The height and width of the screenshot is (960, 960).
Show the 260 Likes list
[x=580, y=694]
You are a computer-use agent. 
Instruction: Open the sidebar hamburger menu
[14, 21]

____________

**What is required**
Rewrite all the items above, replacing "hamburger menu" with "navigation menu" and leaving everything else unchanged.

**Completed task**
The height and width of the screenshot is (960, 960).
Show the 260 Likes list
[x=580, y=694]
You are a computer-use agent. 
Instruction: Open the sidebar navigation menu
[14, 21]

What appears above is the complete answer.